Written problem:
Can you copy, word for word, everything from the start of the material below down to and including the line containing "(x=649, y=66)"?

★ ★ ★ ★

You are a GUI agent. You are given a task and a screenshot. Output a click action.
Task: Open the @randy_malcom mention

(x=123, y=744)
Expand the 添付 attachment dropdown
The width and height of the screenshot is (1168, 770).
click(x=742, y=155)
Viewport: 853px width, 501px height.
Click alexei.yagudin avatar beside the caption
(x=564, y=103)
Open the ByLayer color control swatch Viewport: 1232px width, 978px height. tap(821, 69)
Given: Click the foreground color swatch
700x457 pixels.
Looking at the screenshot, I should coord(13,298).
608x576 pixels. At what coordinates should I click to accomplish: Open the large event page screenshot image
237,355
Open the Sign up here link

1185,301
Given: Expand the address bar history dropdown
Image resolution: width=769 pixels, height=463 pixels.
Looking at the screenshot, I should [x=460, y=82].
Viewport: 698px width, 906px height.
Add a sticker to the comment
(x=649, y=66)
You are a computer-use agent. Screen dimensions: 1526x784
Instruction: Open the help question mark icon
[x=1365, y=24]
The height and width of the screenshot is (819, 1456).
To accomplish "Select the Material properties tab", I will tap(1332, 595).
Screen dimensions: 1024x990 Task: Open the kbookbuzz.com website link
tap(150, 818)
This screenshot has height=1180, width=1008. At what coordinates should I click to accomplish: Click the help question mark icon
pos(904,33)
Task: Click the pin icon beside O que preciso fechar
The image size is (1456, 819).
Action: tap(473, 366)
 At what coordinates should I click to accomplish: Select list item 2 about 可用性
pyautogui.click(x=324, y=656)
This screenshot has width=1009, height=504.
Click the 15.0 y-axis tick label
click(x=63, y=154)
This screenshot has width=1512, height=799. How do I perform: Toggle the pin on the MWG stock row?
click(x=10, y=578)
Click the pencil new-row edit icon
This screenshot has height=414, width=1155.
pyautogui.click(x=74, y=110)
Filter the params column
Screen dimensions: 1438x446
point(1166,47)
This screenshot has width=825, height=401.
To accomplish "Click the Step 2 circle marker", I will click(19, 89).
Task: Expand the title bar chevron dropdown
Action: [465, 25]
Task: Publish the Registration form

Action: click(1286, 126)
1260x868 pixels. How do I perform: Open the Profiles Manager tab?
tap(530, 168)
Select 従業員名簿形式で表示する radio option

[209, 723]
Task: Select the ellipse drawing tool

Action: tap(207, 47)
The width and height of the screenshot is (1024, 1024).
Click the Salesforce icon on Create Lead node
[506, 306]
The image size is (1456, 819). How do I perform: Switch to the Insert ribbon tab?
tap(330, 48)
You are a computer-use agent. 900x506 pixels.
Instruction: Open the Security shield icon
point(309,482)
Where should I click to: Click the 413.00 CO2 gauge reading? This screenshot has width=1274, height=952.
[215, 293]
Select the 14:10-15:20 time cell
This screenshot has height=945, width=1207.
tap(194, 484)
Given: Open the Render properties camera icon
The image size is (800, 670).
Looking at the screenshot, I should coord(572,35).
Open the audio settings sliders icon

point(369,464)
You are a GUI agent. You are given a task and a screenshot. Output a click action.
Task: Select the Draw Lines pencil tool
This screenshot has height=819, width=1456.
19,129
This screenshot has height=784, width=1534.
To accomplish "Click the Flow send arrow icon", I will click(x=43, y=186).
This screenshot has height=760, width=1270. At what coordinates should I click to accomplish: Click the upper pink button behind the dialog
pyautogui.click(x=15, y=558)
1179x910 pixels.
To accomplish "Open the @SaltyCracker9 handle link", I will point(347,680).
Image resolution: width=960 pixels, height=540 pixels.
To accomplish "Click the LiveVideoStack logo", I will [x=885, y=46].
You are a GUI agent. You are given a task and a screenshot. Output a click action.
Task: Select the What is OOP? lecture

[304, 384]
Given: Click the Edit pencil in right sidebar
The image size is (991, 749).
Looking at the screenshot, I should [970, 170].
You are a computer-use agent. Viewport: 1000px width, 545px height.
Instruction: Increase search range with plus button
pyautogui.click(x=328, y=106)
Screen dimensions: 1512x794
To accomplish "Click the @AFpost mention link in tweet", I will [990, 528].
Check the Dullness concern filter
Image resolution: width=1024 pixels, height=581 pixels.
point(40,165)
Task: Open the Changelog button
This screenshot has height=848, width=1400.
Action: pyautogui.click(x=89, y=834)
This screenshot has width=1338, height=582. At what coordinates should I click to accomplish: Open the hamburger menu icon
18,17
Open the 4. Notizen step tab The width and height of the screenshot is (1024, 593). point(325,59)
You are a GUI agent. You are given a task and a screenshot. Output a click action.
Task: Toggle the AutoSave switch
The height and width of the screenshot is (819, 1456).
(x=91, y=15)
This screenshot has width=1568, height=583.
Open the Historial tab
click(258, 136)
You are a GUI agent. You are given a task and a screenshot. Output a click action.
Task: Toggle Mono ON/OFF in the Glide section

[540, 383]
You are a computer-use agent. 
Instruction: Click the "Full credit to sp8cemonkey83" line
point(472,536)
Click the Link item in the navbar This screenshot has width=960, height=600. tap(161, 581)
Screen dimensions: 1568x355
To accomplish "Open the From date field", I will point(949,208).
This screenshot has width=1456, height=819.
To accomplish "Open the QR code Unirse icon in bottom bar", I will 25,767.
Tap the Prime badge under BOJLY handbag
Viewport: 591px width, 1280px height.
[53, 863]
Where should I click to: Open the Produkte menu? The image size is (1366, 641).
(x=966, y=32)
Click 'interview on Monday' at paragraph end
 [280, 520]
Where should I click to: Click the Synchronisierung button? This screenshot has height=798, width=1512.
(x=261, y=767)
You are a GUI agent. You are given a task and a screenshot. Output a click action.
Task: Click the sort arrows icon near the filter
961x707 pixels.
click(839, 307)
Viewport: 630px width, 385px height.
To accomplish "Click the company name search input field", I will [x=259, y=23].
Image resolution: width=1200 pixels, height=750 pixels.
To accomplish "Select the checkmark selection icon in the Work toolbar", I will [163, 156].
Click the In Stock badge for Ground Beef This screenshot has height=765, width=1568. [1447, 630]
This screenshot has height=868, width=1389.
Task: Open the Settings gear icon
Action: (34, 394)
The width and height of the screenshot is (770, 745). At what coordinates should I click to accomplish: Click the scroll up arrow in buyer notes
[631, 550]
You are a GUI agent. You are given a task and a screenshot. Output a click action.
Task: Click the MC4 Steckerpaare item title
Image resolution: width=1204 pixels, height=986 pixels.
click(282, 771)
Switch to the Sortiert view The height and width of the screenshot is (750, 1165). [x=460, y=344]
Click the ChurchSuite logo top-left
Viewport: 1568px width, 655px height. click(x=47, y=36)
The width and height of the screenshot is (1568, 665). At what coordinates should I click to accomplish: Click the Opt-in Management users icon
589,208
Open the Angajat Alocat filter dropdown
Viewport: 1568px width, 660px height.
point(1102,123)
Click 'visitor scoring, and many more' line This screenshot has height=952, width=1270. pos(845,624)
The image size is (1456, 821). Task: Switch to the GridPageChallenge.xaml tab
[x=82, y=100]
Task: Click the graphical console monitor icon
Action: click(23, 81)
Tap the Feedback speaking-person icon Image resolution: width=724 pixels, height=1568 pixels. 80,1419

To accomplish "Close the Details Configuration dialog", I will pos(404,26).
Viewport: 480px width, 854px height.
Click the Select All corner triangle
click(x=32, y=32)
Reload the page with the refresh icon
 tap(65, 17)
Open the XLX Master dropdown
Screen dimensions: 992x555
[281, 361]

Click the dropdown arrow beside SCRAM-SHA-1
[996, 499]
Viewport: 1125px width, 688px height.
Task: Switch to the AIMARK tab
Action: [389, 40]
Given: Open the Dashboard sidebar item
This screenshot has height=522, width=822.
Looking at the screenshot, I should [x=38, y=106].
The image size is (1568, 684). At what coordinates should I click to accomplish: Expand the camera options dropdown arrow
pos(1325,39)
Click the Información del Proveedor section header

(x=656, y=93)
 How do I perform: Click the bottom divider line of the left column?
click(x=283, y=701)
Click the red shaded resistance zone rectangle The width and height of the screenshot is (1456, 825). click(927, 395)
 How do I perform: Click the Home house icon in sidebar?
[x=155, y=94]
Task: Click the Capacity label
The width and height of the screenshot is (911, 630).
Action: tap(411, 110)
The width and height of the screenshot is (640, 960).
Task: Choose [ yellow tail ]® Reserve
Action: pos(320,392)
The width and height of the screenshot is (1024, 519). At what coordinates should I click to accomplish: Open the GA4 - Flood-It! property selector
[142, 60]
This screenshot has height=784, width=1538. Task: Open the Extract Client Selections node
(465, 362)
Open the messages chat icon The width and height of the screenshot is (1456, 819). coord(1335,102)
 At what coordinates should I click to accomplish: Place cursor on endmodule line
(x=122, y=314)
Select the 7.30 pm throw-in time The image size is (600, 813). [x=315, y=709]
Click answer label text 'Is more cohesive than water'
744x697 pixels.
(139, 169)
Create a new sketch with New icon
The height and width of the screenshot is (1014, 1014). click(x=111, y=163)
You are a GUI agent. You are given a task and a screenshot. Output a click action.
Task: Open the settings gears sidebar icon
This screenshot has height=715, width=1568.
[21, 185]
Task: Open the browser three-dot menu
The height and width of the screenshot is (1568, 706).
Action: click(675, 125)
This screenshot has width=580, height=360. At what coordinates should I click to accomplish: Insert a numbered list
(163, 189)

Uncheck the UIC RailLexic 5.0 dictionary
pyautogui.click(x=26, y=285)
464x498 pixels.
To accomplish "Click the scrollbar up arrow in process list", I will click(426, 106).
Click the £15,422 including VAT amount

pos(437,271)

★ ★ ★ ★

Task solution:
You are a GUI agent. You are given a task and a screenshot. Output a click action.
Task: Open the @randy_malcom mention

(x=123, y=744)
Expand the 添付 attachment dropdown
The width and height of the screenshot is (1168, 770).
click(x=742, y=155)
Viewport: 853px width, 501px height.
Click alexei.yagudin avatar beside the caption
(x=564, y=103)
Open the ByLayer color control swatch Viewport: 1232px width, 978px height. tap(821, 69)
Given: Click the foreground color swatch
700x457 pixels.
Looking at the screenshot, I should coord(13,298).
608x576 pixels. At what coordinates should I click to accomplish: Open the large event page screenshot image
237,355
Open the Sign up here link

1185,301
Given: Expand the address bar history dropdown
Image resolution: width=769 pixels, height=463 pixels.
Looking at the screenshot, I should [x=460, y=82].
Viewport: 698px width, 906px height.
Add a sticker to the comment
(x=649, y=66)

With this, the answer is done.